→ **BRIEF**
Render the whole listing below as a numbered list of its lines, skipping any blank lines and leaving the pictures out.

→ **RECORDS SUPPLIED**

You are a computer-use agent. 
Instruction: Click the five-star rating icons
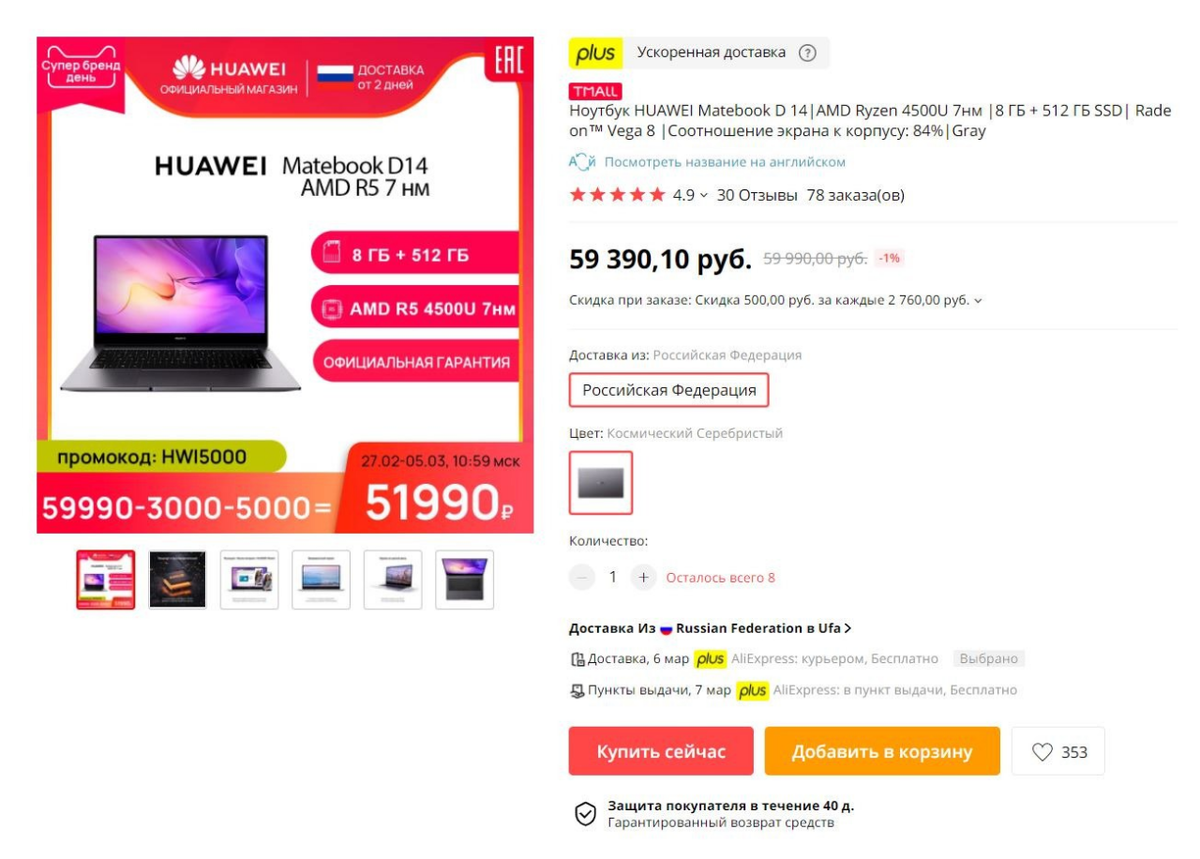[617, 195]
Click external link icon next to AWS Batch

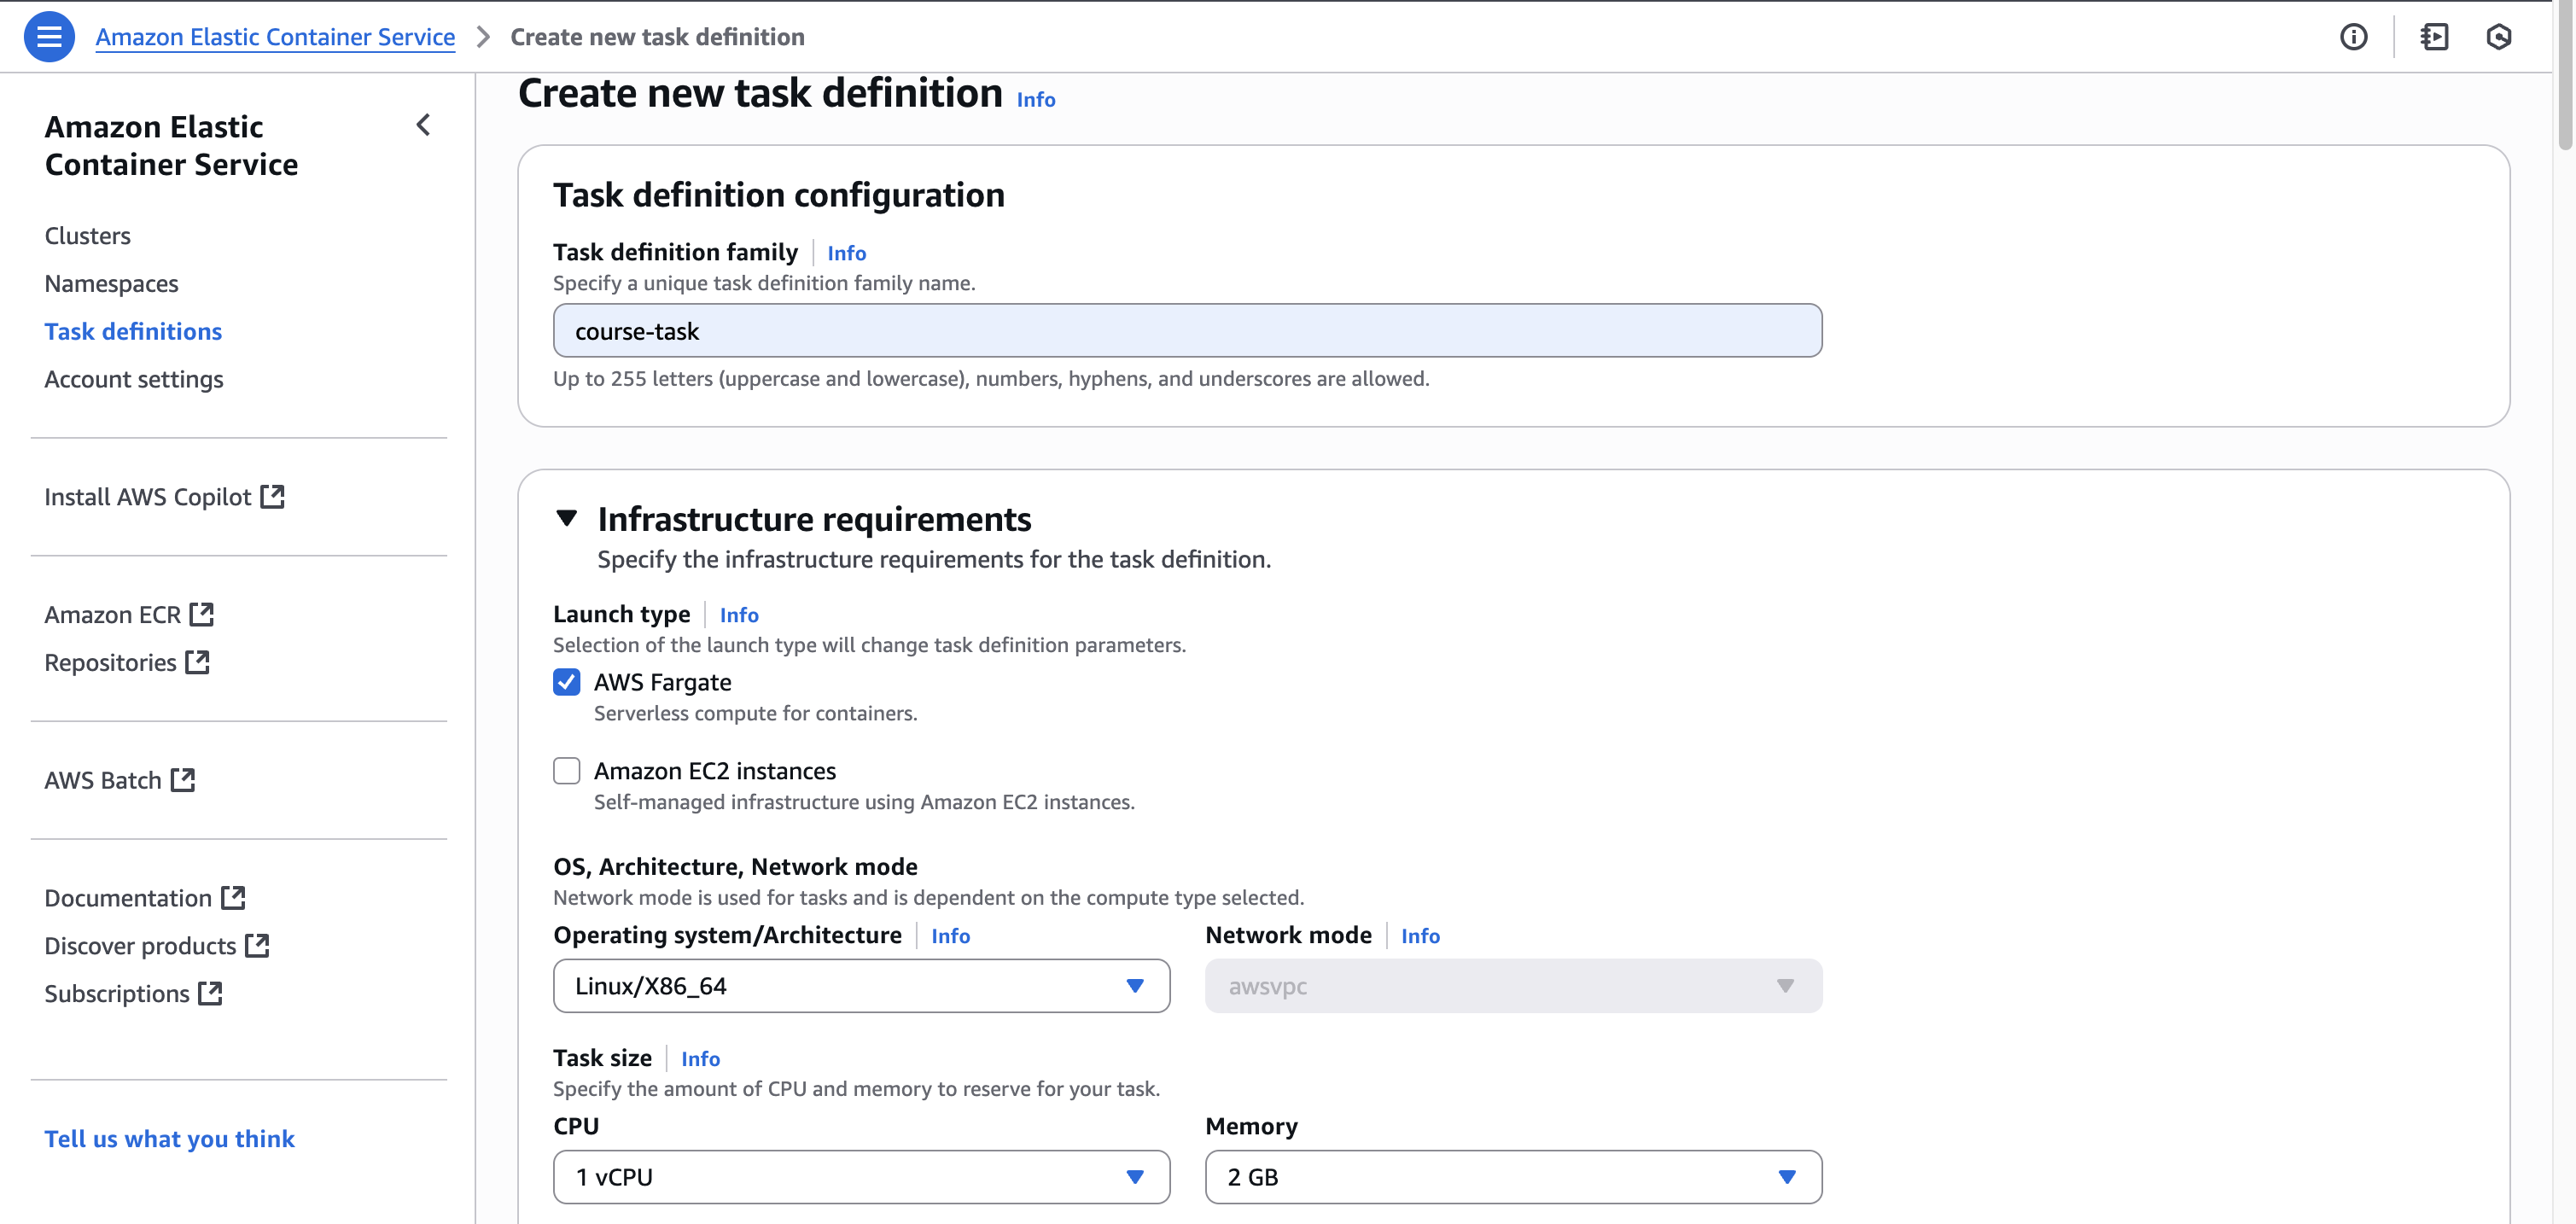click(183, 780)
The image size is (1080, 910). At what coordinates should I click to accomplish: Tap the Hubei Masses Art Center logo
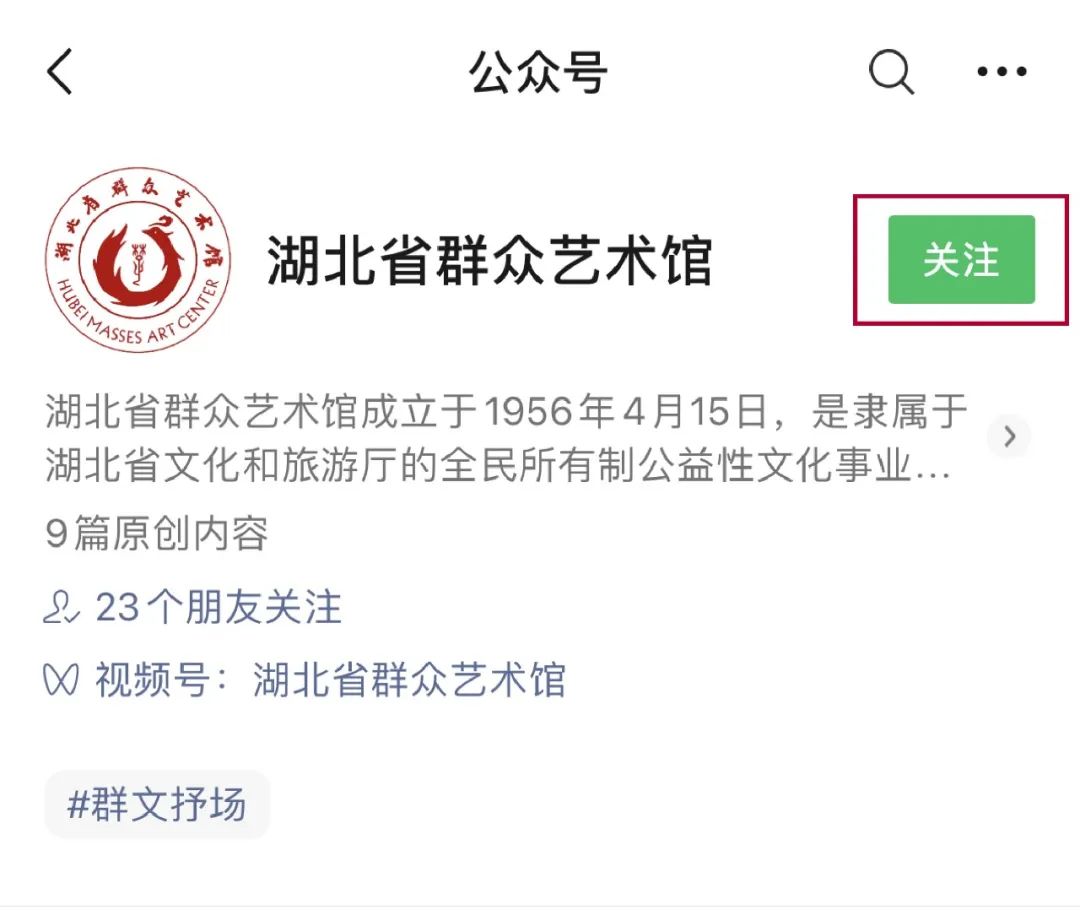point(138,260)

→ **ANSWER BELOW**
1. You are a computer-use agent. 
2. Instruction: Click the five-star rating icons
3. [617, 195]
4. Click external link icon next to AWS Batch
5. click(183, 780)
6. The image size is (1080, 910). At what coordinates should I click to accomplish: Tap the Hubei Masses Art Center logo
7. point(138,260)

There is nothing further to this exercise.